* [Supplied data]:
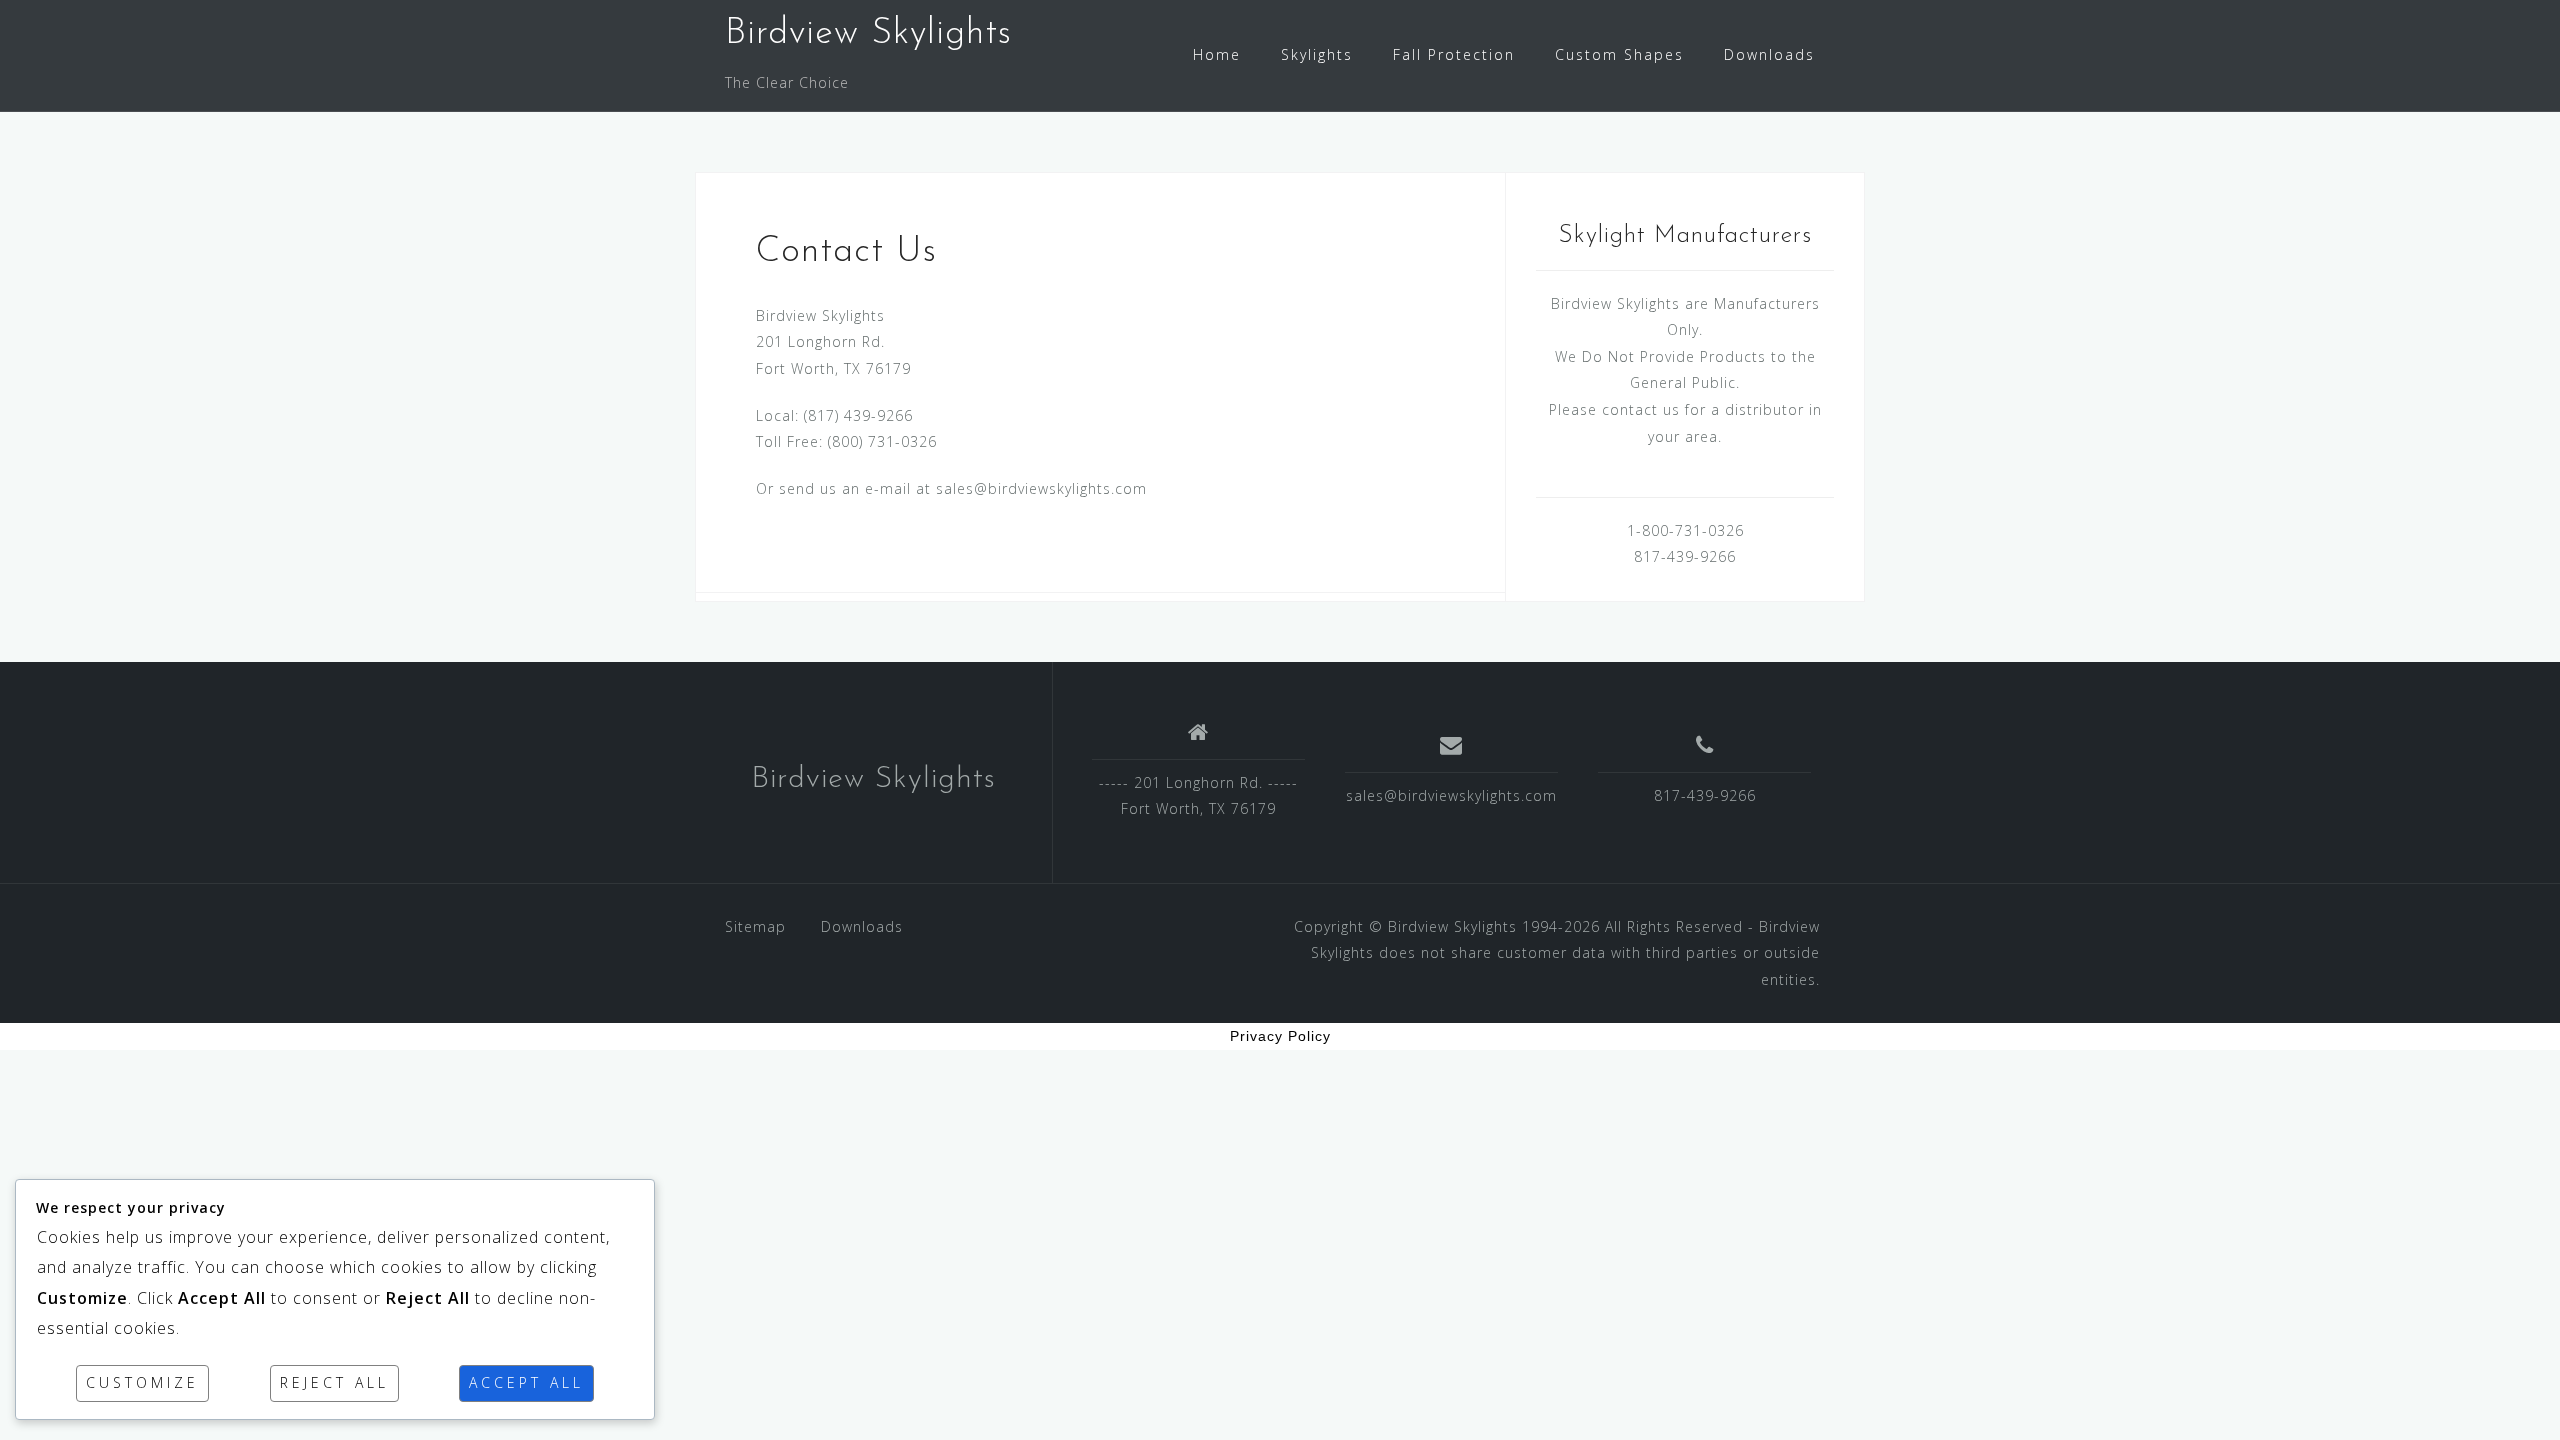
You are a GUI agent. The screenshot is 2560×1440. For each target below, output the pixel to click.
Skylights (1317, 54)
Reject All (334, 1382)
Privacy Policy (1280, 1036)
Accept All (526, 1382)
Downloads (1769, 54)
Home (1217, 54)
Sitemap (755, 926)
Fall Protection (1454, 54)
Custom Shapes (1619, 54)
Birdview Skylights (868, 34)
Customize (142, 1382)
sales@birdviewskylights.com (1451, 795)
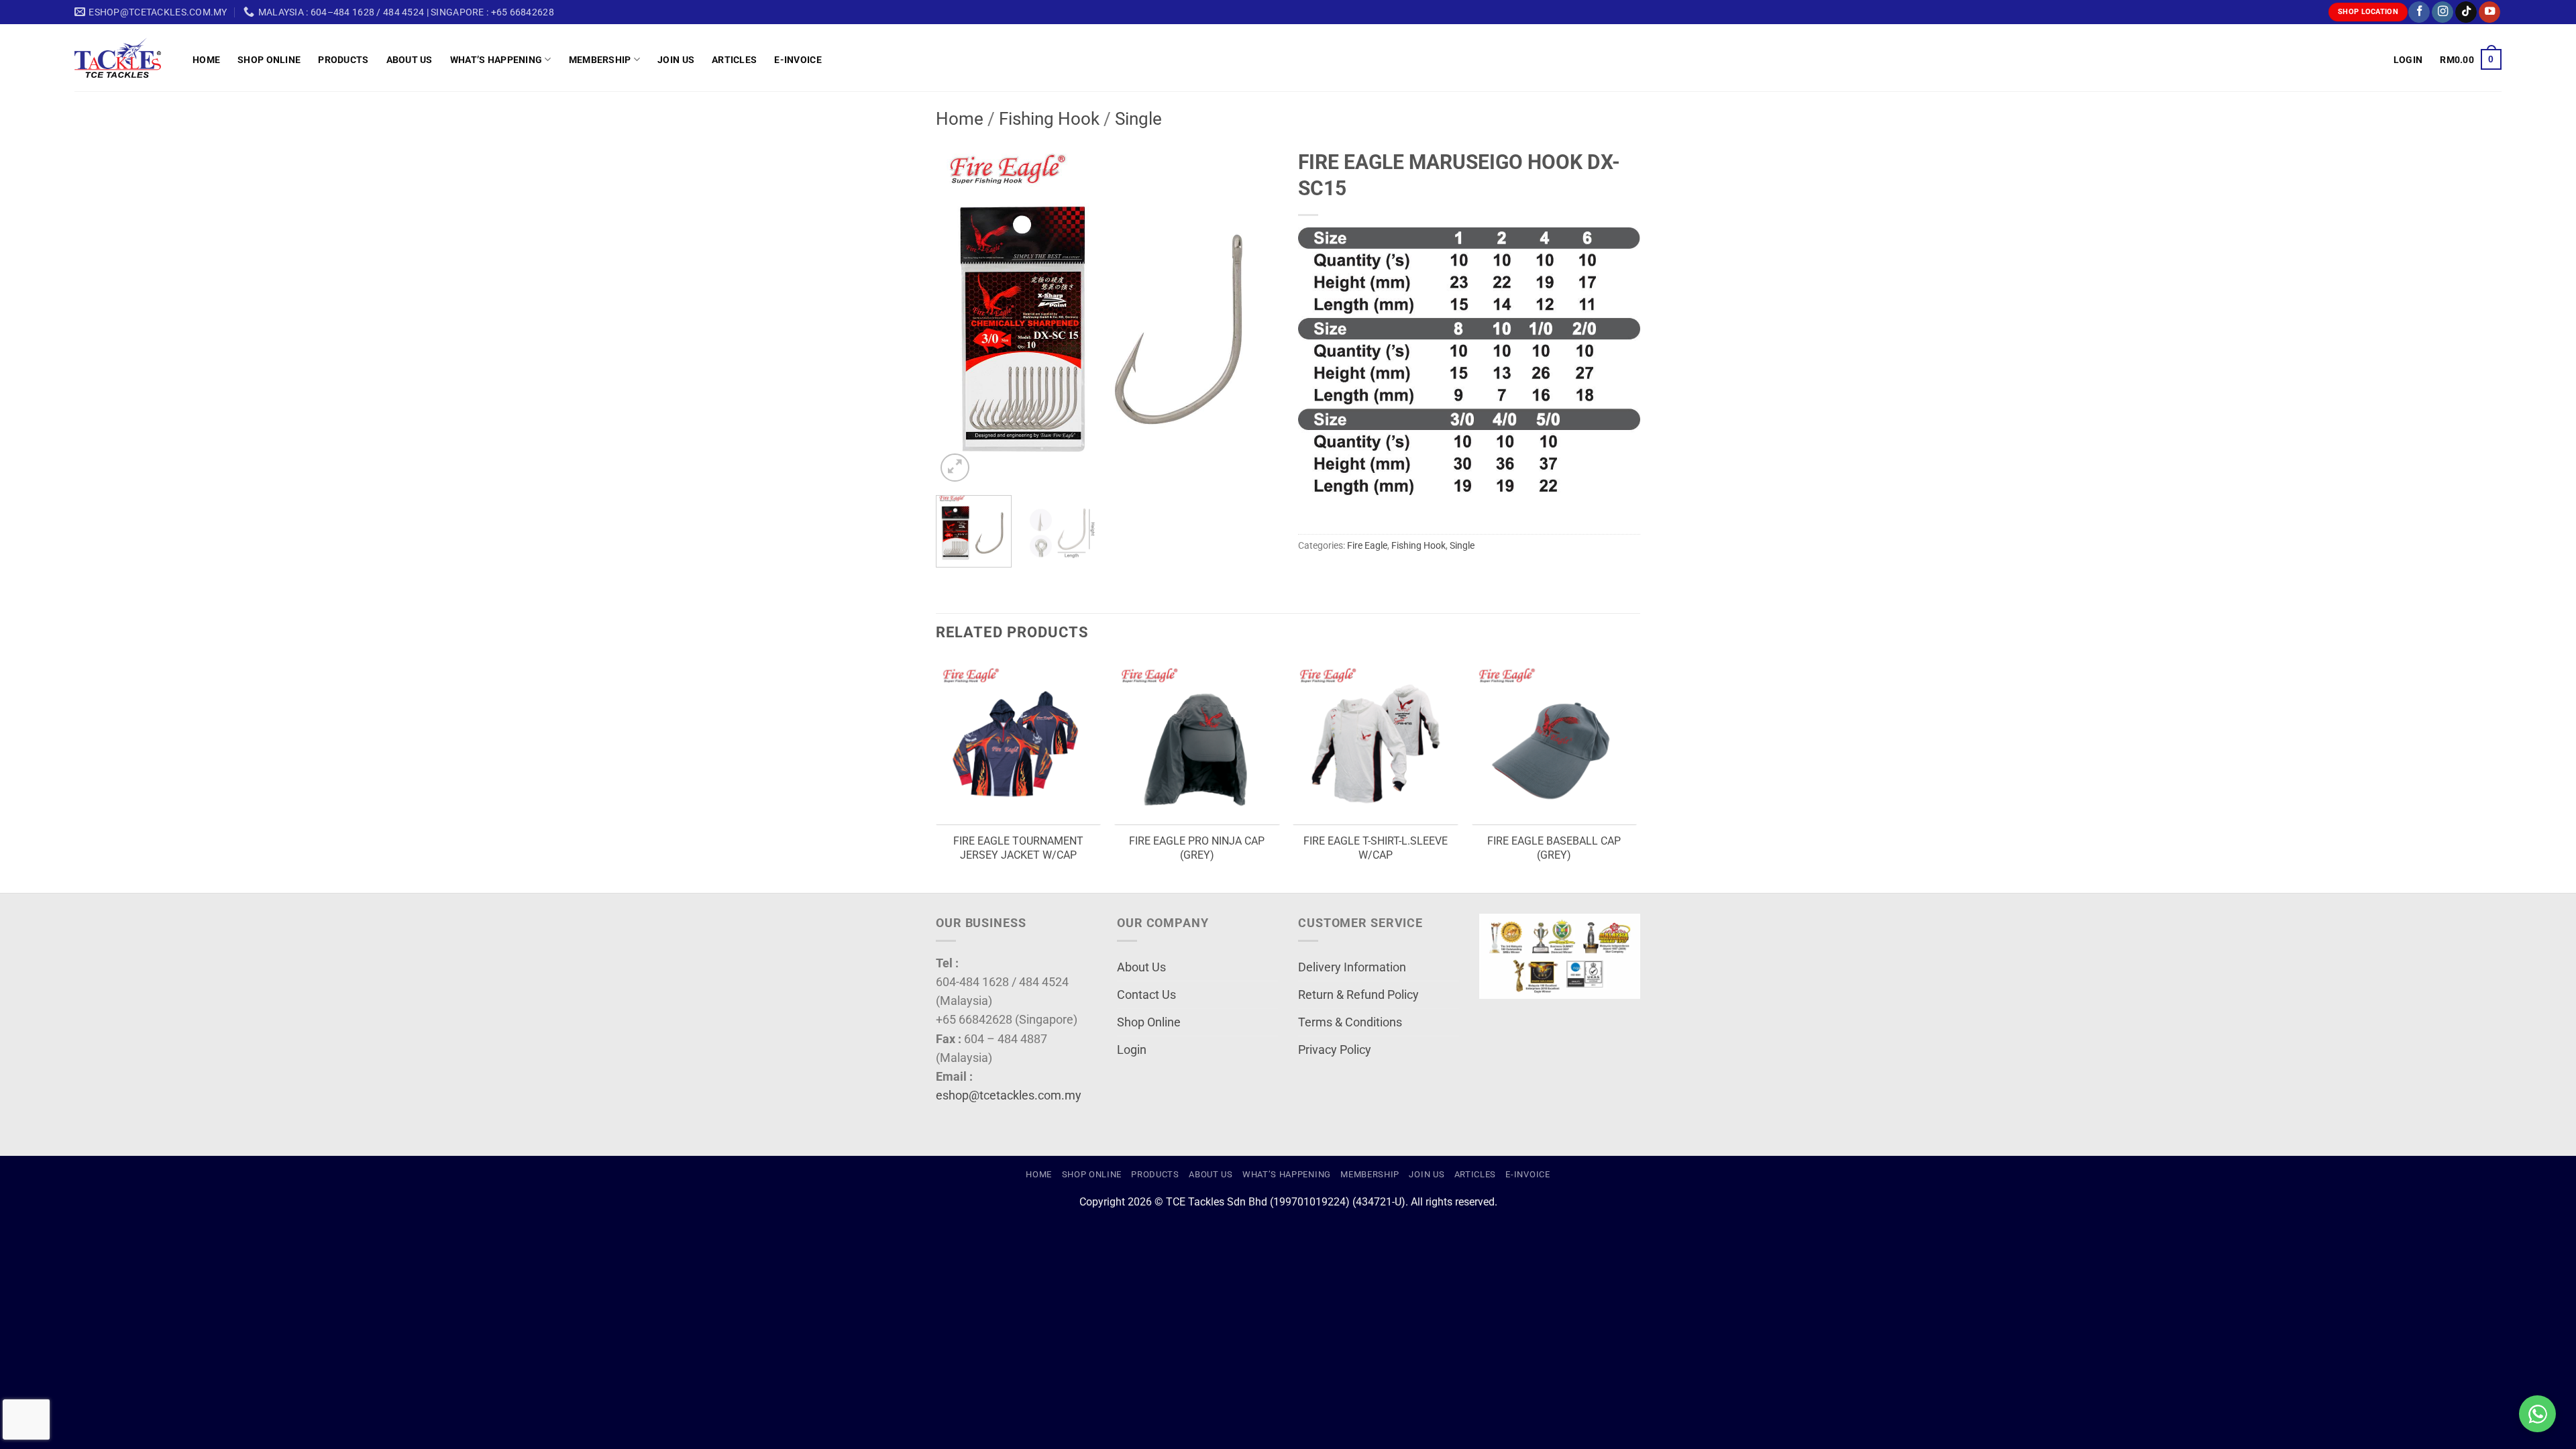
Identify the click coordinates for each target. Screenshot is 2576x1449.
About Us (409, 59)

* [Task directions]: For every line of the material above that contains the word "each", show the line.

* [Answer to the problem]:
You are a GUI agent. The screenshot is 2560×1440. For each target below, output the pixel to click.
Identify the click coordinates for each target. Screenshot is 2576x1449.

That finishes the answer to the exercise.